==== Records for the task
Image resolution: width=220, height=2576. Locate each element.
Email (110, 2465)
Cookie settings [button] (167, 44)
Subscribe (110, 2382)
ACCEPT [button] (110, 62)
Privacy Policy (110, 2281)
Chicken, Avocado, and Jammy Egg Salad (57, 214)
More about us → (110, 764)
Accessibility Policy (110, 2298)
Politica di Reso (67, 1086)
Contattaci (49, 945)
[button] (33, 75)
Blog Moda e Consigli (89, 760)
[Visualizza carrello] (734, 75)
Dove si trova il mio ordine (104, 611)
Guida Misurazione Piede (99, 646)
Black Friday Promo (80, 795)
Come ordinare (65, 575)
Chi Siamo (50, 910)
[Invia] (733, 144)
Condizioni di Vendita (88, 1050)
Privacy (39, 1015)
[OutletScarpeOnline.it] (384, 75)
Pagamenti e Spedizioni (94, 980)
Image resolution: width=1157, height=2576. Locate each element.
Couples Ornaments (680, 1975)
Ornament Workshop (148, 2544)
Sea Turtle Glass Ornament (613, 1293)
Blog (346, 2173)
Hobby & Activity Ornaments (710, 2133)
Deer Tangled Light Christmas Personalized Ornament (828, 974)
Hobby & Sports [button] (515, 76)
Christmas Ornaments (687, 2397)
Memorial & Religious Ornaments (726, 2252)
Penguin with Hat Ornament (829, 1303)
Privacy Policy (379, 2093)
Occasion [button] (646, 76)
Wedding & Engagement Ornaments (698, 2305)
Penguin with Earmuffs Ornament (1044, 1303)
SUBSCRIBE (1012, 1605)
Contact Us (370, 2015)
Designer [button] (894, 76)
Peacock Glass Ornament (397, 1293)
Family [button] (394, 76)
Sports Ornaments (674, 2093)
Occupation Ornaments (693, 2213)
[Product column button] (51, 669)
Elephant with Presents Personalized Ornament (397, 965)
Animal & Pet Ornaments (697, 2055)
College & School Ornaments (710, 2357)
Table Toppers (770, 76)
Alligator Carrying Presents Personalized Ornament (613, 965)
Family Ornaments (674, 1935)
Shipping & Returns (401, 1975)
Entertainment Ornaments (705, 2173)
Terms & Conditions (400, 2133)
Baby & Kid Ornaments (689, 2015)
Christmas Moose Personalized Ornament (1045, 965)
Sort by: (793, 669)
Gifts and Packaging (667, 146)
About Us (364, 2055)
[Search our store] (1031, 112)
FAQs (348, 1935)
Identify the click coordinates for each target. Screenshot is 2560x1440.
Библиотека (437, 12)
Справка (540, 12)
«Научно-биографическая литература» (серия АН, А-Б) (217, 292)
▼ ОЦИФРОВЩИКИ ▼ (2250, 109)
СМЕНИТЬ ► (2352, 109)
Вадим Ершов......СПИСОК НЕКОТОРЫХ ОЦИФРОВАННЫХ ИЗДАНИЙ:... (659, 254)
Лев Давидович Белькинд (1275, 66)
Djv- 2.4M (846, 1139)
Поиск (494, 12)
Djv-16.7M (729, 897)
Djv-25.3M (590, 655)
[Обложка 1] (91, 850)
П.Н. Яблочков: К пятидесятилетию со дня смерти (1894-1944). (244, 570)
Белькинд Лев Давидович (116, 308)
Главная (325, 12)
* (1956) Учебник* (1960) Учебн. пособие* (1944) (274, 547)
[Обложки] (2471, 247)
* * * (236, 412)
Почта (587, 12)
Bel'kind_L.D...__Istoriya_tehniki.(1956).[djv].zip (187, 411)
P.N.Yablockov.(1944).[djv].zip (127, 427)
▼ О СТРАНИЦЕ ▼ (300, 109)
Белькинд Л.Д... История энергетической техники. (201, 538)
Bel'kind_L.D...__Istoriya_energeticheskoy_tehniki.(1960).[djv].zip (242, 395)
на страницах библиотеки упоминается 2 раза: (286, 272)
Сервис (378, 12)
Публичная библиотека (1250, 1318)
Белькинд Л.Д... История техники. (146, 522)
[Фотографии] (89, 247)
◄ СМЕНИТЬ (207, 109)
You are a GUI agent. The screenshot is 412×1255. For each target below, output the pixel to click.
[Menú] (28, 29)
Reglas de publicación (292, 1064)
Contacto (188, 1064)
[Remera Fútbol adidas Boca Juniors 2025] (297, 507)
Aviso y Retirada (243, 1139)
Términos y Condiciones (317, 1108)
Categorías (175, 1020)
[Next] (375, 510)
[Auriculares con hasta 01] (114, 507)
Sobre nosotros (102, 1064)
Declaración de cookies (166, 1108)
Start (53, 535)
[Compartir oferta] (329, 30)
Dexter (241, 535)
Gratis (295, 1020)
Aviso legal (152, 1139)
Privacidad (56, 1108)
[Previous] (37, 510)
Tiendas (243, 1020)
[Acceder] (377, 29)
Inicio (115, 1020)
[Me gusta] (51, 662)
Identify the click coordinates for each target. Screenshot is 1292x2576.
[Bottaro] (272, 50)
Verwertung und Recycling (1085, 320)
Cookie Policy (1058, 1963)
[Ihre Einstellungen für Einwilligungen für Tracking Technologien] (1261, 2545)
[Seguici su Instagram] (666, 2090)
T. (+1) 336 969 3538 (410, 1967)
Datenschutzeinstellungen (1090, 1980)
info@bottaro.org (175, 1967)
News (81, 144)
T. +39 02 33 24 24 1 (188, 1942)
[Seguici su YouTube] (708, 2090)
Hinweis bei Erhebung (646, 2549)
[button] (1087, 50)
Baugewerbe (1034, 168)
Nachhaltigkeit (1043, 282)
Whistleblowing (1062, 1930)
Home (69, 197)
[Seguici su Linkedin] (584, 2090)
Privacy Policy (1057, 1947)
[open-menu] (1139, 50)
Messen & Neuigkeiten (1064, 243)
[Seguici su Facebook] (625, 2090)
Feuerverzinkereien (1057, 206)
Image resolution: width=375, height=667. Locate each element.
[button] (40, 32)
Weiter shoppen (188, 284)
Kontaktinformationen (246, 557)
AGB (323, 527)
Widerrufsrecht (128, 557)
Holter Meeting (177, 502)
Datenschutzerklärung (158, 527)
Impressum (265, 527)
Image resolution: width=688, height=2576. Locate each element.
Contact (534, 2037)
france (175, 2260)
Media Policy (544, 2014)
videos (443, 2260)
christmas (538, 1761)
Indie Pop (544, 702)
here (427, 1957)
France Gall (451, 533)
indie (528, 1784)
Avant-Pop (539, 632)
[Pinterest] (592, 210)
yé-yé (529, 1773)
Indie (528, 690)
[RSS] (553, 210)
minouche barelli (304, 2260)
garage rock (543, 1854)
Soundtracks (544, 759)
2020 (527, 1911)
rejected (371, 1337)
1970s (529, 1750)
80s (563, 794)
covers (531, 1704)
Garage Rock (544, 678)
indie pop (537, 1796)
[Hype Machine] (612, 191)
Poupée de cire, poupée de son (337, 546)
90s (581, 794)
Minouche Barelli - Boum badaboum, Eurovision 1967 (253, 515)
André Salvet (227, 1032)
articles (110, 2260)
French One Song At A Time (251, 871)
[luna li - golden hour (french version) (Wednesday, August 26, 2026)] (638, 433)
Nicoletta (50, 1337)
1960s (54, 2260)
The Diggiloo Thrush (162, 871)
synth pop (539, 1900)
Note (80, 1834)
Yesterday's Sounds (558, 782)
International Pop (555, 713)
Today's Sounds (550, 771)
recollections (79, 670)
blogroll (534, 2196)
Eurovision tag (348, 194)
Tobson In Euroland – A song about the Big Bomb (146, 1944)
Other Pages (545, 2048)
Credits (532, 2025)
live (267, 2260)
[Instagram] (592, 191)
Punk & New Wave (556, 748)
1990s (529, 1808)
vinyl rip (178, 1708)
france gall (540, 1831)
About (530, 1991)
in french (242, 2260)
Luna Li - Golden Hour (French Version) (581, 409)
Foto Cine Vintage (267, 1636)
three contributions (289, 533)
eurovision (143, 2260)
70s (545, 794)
========
What you are asked to do:
Output the line containing "christmas (538, 1761)" and each line after it through the close of the entries, unchanged and with no other lines.

Your response:
christmas (538, 1761)
Indie Pop (544, 702)
here (427, 1957)
France Gall (451, 533)
indie (528, 1784)
Avant-Pop (539, 632)
[Pinterest] (592, 210)
yé-yé (529, 1773)
Indie (528, 690)
[RSS] (553, 210)
minouche barelli (304, 2260)
garage rock (543, 1854)
Soundtracks (544, 759)
2020 (527, 1911)
rejected (371, 1337)
1970s (529, 1750)
80s (563, 794)
covers (531, 1704)
Garage Rock (544, 678)
indie pop (537, 1796)
[Hype Machine] (612, 191)
Poupée de cire, poupée de son (337, 546)
90s (581, 794)
Minouche Barelli - Boum badaboum, Eurovision 1967 (253, 515)
André Salvet (227, 1032)
articles (110, 2260)
French One Song At A Time (251, 871)
[luna li - golden hour (french version) (Wednesday, August 26, 2026)] (638, 433)
Nicoletta (50, 1337)
1960s (54, 2260)
The Diggiloo Thrush (162, 871)
synth pop (539, 1900)
Note (80, 1834)
Yesterday's Sounds (558, 782)
International Pop (555, 713)
Today's Sounds (550, 771)
recollections (79, 670)
blogroll (534, 2196)
Eurovision tag (348, 194)
Tobson In Euroland – A song about the Big Bomb (146, 1944)
Other Pages (545, 2048)
Credits (532, 2025)
live (267, 2260)
[Instagram] (592, 191)
Punk & New Wave (556, 748)
1990s (529, 1808)
vinyl rip (178, 1708)
france gall (540, 1831)
About (530, 1991)
in french (242, 2260)
Luna Li - Golden Hour (French Version) (581, 409)
Foto Cine Vintage (267, 1636)
three contributions (289, 533)
eurovision (143, 2260)
70s (545, 794)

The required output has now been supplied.